Thanks for your replies guys. I have been coding VB since I was about 12 and I am about to turn 17 right now, so I really am just interested in learning as much as possible about VB.


----------



## Squashman

pvc_ said:


> I've actually heard this a few times from different employers (software companies) and no offense to you, it pisses me off. lol... Sometimes they spent hours looking for alternative ways of doing something and gather a bunch of different tools and applications that are written in different languages for different environments, and they spend hours trying to get those apps to work together.... when all they have to do is, ask one of their employees to code a little application that would accomplish all those tasks.


I agree with you on that in most instances. But for something as simple as this it is really overkill. Whether you are doing this particular function in Batch, VB or using Task Scheduler, you are still calling the same internal Windows program "shutdown"!

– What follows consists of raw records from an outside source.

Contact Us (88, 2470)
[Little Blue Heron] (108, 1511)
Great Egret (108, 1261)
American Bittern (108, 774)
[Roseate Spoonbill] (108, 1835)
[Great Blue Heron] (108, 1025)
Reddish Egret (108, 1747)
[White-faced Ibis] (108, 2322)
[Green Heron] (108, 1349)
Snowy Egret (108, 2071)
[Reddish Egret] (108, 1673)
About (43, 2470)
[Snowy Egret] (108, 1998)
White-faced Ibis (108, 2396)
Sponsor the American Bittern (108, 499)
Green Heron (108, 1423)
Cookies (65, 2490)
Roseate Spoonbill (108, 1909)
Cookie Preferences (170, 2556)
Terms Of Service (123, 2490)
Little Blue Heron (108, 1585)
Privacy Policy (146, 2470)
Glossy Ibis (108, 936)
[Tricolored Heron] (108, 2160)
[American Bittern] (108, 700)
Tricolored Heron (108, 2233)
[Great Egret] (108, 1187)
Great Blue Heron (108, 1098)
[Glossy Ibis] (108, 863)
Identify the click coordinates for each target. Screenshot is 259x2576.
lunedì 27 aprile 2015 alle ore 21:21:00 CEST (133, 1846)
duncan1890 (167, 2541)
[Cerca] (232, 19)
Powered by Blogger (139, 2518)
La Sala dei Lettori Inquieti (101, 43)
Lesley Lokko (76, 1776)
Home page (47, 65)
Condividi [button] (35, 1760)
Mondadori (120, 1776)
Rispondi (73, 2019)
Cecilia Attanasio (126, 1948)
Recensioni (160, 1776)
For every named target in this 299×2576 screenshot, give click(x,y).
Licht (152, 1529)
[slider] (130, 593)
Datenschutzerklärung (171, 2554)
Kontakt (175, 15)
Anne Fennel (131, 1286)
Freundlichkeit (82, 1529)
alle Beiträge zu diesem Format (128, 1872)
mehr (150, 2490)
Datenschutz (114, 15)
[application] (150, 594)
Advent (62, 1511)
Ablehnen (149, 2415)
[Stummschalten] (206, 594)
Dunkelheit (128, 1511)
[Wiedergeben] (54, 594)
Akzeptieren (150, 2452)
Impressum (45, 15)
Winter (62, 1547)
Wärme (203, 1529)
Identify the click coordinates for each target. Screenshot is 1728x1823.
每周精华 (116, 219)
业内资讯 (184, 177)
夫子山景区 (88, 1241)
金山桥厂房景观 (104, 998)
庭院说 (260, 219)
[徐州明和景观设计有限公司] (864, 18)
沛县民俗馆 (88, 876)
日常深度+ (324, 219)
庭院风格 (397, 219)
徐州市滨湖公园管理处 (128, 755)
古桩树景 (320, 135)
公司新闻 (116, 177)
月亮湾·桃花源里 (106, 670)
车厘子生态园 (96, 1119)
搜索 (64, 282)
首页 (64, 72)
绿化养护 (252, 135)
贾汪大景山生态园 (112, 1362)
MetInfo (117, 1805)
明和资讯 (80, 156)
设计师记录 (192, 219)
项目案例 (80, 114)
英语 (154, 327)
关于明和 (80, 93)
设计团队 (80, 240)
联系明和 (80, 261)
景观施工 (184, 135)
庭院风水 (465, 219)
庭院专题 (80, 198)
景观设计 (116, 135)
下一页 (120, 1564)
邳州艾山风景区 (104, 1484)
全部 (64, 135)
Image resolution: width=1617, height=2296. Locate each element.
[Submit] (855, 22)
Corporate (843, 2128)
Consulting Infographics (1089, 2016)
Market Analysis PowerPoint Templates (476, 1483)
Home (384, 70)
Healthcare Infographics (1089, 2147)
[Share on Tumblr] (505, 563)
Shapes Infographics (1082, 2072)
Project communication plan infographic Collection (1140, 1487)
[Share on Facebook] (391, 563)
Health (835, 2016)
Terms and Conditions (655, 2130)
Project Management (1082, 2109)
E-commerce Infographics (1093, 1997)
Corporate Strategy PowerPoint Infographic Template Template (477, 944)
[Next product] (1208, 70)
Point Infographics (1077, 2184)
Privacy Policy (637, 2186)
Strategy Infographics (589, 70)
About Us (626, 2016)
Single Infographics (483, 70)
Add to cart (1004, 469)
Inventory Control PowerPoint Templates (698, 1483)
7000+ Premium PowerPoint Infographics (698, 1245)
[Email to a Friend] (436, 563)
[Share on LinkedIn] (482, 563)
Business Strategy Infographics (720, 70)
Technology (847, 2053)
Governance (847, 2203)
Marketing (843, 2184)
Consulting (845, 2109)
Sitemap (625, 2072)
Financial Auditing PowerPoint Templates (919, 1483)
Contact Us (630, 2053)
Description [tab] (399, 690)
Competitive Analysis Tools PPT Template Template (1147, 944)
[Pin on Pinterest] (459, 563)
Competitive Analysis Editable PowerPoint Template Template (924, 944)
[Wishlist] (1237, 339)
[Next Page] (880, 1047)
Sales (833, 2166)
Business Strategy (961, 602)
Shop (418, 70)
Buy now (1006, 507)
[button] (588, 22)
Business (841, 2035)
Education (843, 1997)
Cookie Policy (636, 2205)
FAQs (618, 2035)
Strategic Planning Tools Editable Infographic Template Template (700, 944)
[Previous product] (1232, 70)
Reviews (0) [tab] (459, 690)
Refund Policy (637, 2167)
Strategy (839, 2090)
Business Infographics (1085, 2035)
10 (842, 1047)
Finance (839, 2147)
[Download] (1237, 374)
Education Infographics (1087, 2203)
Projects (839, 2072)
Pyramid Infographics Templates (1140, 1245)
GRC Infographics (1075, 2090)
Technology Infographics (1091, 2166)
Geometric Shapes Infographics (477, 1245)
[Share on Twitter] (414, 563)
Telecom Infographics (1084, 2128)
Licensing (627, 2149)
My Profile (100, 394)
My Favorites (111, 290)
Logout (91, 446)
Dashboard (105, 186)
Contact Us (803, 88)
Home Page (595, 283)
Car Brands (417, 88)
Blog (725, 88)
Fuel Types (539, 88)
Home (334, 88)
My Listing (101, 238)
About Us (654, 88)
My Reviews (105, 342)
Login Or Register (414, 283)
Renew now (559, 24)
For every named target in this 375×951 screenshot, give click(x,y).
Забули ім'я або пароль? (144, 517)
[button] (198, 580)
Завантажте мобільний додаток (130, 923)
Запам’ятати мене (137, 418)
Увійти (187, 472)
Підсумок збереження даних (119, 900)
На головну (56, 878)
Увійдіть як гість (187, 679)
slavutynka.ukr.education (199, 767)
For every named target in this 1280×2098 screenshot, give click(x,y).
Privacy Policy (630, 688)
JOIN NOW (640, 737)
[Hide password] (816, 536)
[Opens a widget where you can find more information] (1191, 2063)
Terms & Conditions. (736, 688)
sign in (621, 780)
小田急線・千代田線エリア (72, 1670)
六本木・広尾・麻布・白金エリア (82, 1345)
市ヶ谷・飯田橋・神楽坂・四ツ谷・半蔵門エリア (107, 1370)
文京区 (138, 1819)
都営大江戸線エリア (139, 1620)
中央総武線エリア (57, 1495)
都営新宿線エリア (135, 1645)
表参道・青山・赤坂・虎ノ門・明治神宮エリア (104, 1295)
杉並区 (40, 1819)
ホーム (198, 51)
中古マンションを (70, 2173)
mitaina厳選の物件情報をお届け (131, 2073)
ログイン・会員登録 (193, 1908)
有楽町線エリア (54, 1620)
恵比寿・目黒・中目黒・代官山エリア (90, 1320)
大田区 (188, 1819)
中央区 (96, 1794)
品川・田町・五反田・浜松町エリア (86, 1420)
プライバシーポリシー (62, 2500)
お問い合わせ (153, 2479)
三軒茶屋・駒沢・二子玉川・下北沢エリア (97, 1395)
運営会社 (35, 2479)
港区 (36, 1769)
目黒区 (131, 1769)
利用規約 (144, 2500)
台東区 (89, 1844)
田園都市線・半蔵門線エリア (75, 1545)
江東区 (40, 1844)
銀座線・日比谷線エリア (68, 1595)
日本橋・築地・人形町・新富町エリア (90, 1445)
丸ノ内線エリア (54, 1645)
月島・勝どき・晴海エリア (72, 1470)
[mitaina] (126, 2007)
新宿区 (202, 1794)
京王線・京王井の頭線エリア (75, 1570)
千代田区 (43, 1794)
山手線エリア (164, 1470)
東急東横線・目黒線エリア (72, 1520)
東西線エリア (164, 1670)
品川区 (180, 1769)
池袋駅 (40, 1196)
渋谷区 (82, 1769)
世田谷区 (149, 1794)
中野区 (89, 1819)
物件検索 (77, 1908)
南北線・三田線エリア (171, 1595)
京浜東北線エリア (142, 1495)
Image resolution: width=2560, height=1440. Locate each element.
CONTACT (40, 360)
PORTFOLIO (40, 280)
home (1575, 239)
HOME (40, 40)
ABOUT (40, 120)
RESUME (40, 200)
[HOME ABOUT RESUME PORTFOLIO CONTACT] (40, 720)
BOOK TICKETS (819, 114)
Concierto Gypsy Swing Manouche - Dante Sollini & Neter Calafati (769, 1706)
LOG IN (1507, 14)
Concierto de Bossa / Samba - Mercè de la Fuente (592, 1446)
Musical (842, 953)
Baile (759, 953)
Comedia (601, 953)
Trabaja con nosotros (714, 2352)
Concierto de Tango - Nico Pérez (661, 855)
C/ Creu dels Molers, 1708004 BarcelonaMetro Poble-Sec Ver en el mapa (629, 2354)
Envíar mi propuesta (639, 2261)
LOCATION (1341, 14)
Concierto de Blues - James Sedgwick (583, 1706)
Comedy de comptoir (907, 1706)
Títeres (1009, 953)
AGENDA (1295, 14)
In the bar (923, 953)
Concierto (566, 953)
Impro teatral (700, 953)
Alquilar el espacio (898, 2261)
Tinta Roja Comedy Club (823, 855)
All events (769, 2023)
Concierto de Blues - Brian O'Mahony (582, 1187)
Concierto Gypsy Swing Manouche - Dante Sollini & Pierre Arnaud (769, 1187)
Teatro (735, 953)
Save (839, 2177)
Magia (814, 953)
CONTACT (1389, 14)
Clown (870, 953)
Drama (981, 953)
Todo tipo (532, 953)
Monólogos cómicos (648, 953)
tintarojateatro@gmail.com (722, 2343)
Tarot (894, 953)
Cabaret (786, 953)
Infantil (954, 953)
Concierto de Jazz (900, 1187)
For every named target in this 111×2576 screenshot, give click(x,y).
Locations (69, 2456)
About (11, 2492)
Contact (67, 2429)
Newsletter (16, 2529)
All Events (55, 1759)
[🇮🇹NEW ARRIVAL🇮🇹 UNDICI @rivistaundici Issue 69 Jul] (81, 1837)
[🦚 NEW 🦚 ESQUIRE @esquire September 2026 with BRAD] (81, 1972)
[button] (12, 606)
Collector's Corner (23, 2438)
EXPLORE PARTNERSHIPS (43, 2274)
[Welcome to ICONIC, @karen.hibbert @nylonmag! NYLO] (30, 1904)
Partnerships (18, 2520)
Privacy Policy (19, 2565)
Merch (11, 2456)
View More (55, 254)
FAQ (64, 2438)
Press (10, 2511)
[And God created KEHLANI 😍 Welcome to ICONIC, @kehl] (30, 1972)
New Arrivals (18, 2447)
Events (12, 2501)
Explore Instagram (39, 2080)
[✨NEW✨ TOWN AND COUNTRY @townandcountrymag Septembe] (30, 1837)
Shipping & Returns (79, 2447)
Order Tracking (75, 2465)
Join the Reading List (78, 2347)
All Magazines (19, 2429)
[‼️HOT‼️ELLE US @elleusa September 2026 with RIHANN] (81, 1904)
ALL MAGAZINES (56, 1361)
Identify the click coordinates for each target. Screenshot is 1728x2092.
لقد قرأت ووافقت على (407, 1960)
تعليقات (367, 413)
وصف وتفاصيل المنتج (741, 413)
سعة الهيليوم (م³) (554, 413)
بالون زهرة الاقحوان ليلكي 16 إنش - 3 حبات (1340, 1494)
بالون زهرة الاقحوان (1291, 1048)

And the PowerOff app I posted it perfect for what he wants to do. But I can understand trying to learn to do it himself. But if he wants to learn how to code this then learn how to at least start coding in VB. You know everything starts with "Hello World". Lots of great places on the web to start learning VB. I started with Hello World in Basic, Fortran and Pascal all on an Apple IIe back in the 80's.


----------



## pvc_

Squashman said:


> I agree with you on that in most instances. But for something as simple as this it is really overkill. Whether you are doing this particular function in Batch, VB or using Task Scheduler, you are still calling the same internal Windows program "shutdown"!
> 
> And the PowerOff app I posted it perfect for what he wants to do. But I can understand trying to learn to do it himself. But if he wants to learn how to code this then learn how to at least start coding in VB. You know everything starts with "Hello World". Lots of great places on the web to start learning VB. I started with Hello World in Basic, Fortran and Pascal all on an Apple IIe back in the 80's.


I totally understand your position and like I said my frustration is directed towards managers at software companies who try to save time and money by downloading little applications from different vendors. For instance, at my last job we were using 4 or 5 web applications to keep records of our employees and clients along with both google and msn clients to keep in touch when we could merge all of them in 1 or 2 larger apps and avoid some of the usual confusions...

Anyway, we all approach different problems from different angles for different purposes. deadscenekid likes to learn, you want to get the job done, and I wanna make sure I can implement stuff like this into largers applications...


----------